▶ **Document segment**:
>>>

Status Update: How much data?

Author

Katharina Brunner

Published

May 31, 2022

It’s the end of May, halfway through the time I officially have for my Prototype Fund project. What is the status? Pretty good. I’ve consolidated a lot of the data from different, heterogeneous sources.

This post is intended to provide an overview of the current state of the linked open data base.

Short Recap

The data is stored and published in Factgrid, a database for historians. The software is Wikibase, so the same as Wikidata only as a separate installation. This also means: The properties are different. An example: The elementary property “instance of” (such as person, event, organization…) is P31 in Wikidata, P2 in Factgrid.

Everything else besides the specific data modeling works similar, like the data import via Quickstatements or the query via a SPARQL endpoint. I now use this endpoint to give an overview of how much data is in Factgrid as of today.

Summary of imported data

Code
library(tidyverse)
library(kabrutils)
library(SPARQL)

config_file <- "../../data-publishing/factgrid/config.yml"
config <- yaml::read_yaml(config_file)

# fetch all items from RemoveNA Project and get the statement count
query <- '
SELECT DISTINCT ?item ?itemLabel ?statementcount
WHERE {
  SERVICE wikibase:label { bd:serviceParam wikibase:language "[AUTO_LANGUAGE],en". }
  ?item wdt:P131 wd:Q400012 .
  ?item wikibase:statements ?statementcount.
}'

query_res <- query %>%
  sparql_to_tibble(endpoint = config$connection$sparql_endpoint)

# Number of items ---------------------------------------------------------

nr_of_items <- length(unique(query_res$item))

# Number of relations -----------------------------------------------------

gross_relations <- sum(query_res$statementcount)

# redundandt: 4098 for works (posters/books)

<<<

▶ **Material provided**:

>>>

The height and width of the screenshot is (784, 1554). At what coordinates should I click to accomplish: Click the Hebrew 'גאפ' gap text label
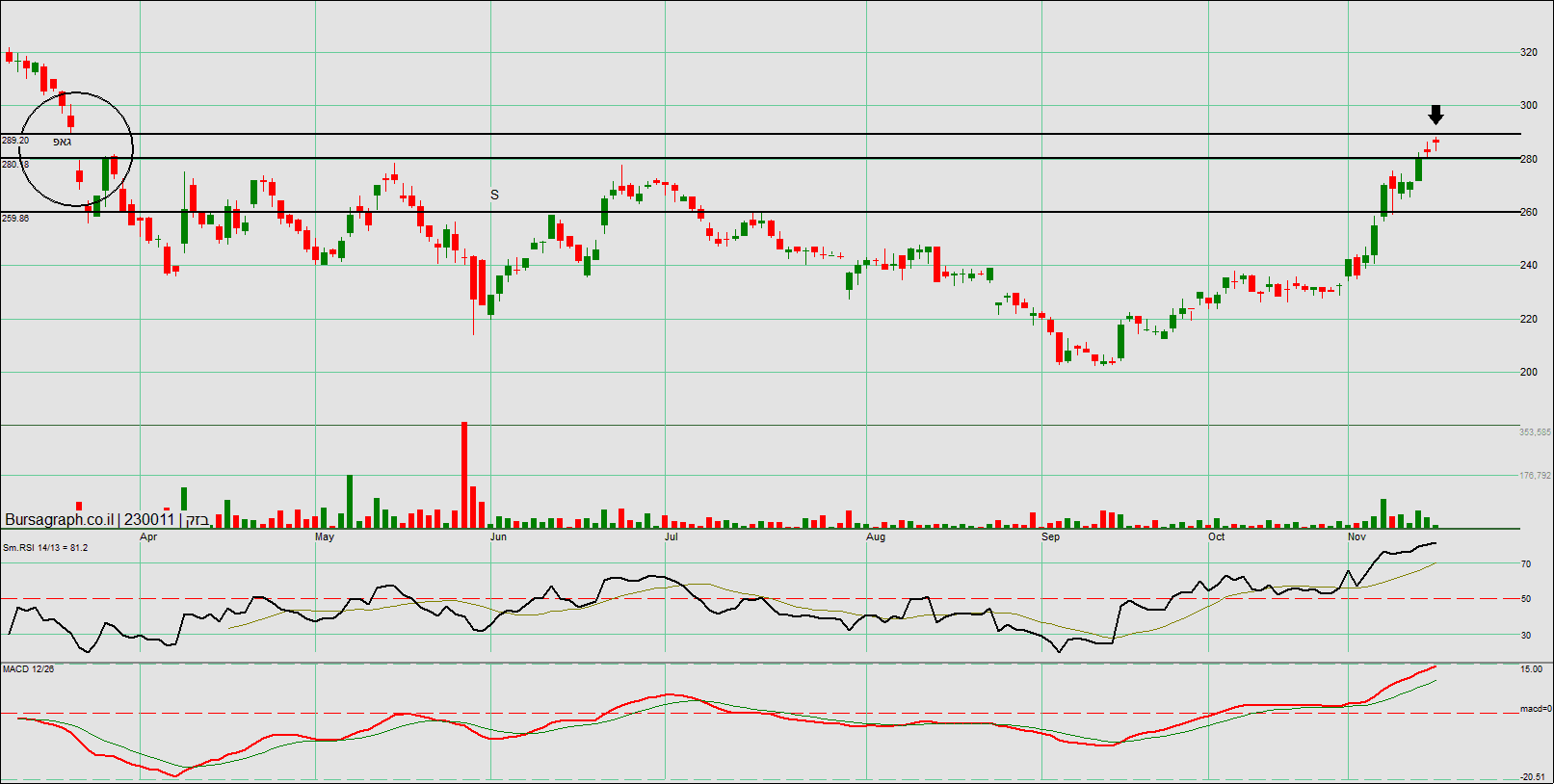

<<<

▶ **What is being asked**:
In the status update, which property number does "instance of" have in Factgrid?

▶ **In response**:
P2